---------- Records supplied ----------

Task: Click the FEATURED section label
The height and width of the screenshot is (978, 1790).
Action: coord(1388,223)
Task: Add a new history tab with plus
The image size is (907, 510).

----------
---------- Records supplied ----------

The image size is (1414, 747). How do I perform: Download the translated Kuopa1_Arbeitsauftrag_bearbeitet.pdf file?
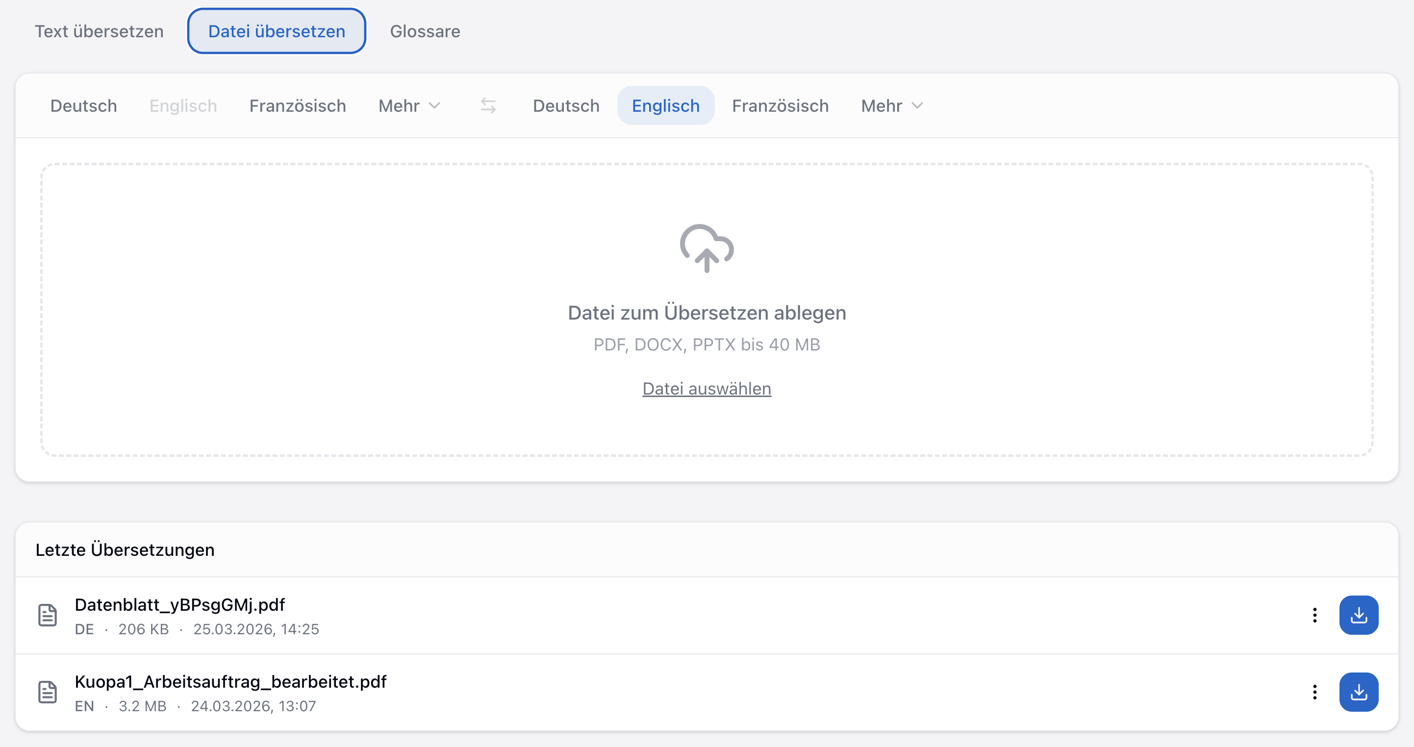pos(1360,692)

----------

Directions: Please copy each line of the material that contains the word "Task".

Response to this exercise:
Task: Click the FEATURED section label
Task: Add a new history tab with plus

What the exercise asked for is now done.